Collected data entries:
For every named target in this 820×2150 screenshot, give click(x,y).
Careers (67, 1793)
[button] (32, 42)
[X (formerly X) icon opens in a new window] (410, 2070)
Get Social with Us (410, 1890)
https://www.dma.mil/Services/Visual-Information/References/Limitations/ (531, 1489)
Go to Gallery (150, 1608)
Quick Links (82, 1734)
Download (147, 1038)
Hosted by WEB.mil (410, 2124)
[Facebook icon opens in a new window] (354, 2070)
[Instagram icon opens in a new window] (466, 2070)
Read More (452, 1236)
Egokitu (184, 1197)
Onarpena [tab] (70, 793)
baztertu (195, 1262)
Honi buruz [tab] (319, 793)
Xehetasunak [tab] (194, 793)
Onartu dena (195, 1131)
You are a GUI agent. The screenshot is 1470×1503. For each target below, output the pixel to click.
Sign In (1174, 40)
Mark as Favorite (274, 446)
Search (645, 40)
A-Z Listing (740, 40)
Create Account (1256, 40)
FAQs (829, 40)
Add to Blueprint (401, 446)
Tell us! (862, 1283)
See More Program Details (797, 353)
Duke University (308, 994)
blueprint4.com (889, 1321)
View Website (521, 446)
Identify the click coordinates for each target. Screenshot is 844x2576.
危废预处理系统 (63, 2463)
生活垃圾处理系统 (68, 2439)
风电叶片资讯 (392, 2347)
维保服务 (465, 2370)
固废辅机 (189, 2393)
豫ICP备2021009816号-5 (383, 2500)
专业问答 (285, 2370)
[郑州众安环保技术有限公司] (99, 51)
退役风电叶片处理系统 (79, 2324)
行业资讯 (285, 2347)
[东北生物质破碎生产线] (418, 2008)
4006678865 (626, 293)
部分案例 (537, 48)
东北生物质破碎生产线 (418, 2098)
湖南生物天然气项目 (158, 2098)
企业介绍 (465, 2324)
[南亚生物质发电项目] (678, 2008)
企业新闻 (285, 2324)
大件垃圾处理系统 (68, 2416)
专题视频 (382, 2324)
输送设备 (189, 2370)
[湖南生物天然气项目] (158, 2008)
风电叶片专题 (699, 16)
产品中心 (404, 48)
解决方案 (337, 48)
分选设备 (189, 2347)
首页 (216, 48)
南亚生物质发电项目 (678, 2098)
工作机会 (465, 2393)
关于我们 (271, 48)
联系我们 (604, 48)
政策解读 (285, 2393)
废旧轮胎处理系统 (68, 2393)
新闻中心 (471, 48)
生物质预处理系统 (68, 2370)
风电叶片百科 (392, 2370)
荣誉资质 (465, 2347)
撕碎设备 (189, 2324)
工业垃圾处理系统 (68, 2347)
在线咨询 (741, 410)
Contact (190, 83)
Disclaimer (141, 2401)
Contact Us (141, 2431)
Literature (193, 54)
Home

= Work item =
In the data above, how many lines hold the string "opens"? Give the number by itself.

= Your response =
3